As obras estão dispostas no segundo e no terceiro andar, e no subsolo do CCBB. No hall há a projeção de um filme de Rubens Richter sobre o Polivolume: Ponto de Encontro, monumento localizado no Palácio Itamaraty, em Brasília. No segundo andar estão as esculturas, as quais exploram as inúmeras possibilidades de mutação da forma e da luz, em um diálogo constante com os visitantes. No local, monitores disponibilizam luvas de borracha para que o visitante possa interagir com algumas peças, recriando e remodelando-as a sua maneira.
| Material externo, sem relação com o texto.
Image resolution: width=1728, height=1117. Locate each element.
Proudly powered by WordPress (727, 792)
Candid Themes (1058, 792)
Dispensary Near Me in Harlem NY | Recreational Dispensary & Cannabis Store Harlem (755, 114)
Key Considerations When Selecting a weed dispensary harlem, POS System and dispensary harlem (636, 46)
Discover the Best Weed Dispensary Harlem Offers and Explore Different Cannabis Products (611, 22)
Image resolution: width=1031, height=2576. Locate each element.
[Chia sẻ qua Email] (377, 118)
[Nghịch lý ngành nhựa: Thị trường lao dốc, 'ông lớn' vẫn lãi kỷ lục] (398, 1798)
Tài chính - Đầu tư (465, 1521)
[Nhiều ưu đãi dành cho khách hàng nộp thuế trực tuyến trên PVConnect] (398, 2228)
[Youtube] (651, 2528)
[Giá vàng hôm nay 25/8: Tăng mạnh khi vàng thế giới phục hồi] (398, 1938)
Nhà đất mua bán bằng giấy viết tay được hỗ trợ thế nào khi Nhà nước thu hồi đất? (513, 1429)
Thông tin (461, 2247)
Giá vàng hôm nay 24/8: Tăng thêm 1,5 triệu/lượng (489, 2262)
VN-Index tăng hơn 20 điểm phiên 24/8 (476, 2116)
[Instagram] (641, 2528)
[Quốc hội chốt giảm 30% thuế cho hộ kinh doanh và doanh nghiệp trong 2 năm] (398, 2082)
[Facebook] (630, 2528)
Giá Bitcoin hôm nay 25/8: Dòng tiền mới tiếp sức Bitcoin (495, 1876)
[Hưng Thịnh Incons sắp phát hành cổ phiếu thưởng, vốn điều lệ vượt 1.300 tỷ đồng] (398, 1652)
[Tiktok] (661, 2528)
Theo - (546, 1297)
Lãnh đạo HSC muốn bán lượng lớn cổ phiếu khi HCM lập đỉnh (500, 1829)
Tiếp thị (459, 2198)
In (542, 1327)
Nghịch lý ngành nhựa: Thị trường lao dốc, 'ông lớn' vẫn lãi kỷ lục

Já obras como Tempos de um movimento: luz-espaço a + b, de 1955, por exemplo, apresentam as possibilidades plásticas da reta e da curva, e traduz o período em que Vieira teve uma troca intensa tanto no plano particular quanto no artístico-intelectual com o artista italiano Carlo Belloli, que viria a se tornar seu marido.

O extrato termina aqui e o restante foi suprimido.